Do Dolphins Eat Starfish? The Facts About Their Diet

Dolphins are highly intelligent marine mammals with complex social structures and diverse feeding habits. Their reliance on the ocean requires them to be skilled, adaptable predators capable of securing a constant supply of energy-rich food. The specific details of a dolphin’s diet are frequently a subject of public curiosity and scientific investigation.

The Specific Answer to the Query

The direct answer to whether dolphins consume starfish is no; these echinoderms are not part of their standard diet. Dolphins are specialized hunters focused on capturing soft-bodied, high-calorie prey. Starfish, or sea stars, do not meet the biological and nutritional criteria required for efficient energy intake. Consequently, they are classified as inappropriate prey and are actively avoided.

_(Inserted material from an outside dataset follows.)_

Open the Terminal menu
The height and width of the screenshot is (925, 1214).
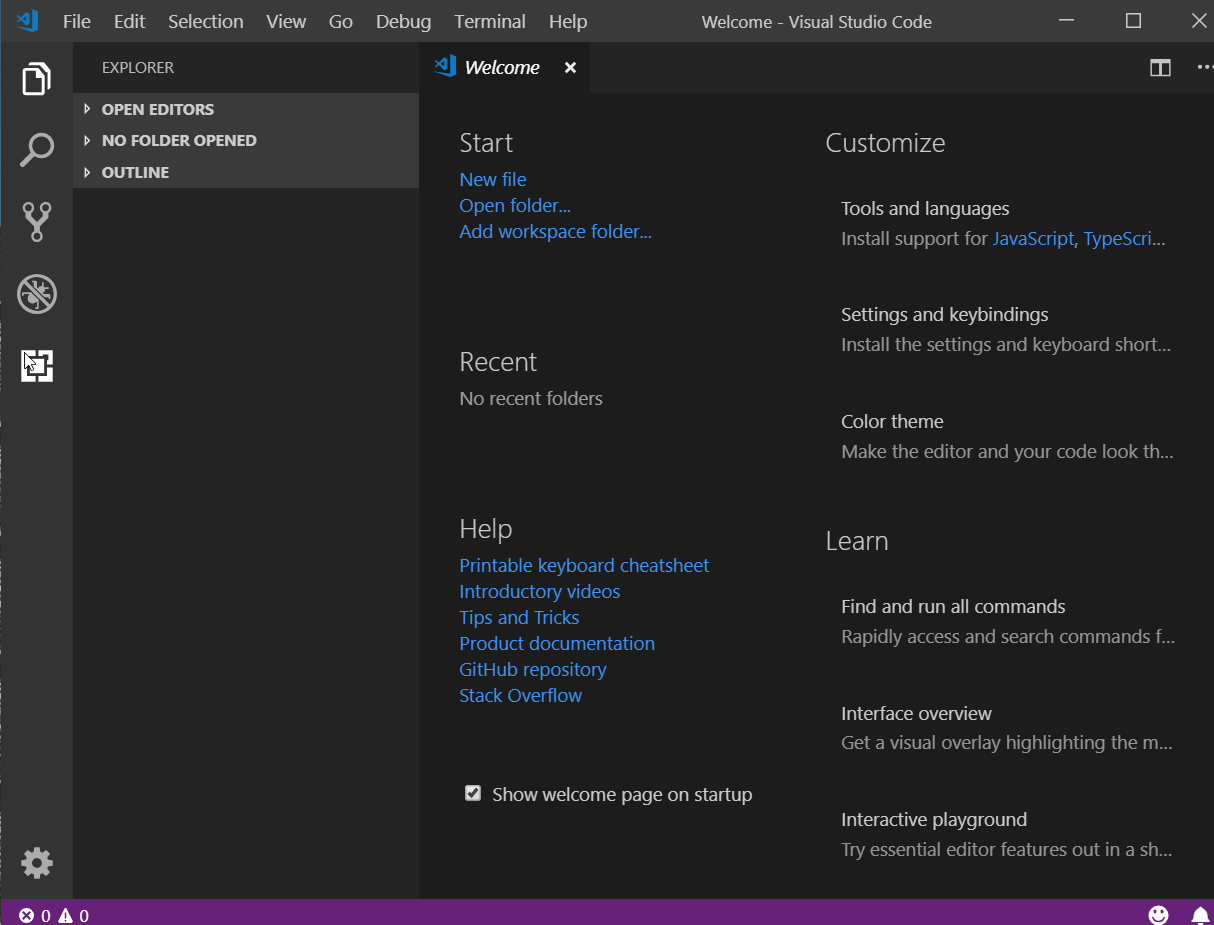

The Actual Diet of Dolphins

Dolphins are opportunistic carnivores, primarily hunting the most abundant, easily digestible, and energy-dense animals available in their specific habitat. Their diet is largely composed of various small to medium-sized fish, such as herring, mackerel, croaker, and sand trout, alongside cephalopods like squid. An adult common bottlenose dolphin must consume a substantial amount of food, typically eating between 4% to 6% of its body weight daily to maintain its metabolism.

To secure this continuous supply of prey, dolphins employ a wide array of sophisticated hunting techniques. Cooperative strategies, like “bait balling,” involve a pod herding a school of fish into a tight, dense sphere near the surface, allowing individuals to take turns darting through to feed.

Some populations use techniques like “crater feeding,” where they use echolocation to locate fish buried beneath the sand and then dig them out. Deep-diving species, such as Risso’s dolphins, perform a high-energy “sprint-and-spin” dive to quickly reach deep-water squid that reside below 300 meters during the day.

Their teeth are designed for grabbing and holding, not for chewing, as dolphins swallow their food whole. This evolutionary design favors rapid consumption, ensuring the prey cannot escape once captured. The dolphin’s diet is flexible, allowing them to shift their prey preference based on seasonal availability.

Why Starfish Are Not Part of the Menu

Starfish are excluded from the dolphin’s menu for physical, nutritional, and chemical reasons. The dolphin digestive system is adapted for soft tissue, but starfish possess a hard, calcified, and often spiny external skeleton. This structure, containing calcium carbonate, makes them difficult to swallow whole and nearly impossible to digest.

Starfish offer minimal caloric reward for the energy expended to capture them. Starfish tissue is about 95% water and is very low in fat, containing less than 1%. Dolphins require the high-fat content found in fish and squid to power their active lifestyles and maintain their blubber layer.

The presence of defensive chemicals is an additional deterrent. Certain sea stars contain various toxins, including paralytic toxins and neurotoxins, which are harmful to mammals. Avoiding these toxic, low-calorie, and abrasive creatures is an efficient feeding strategy.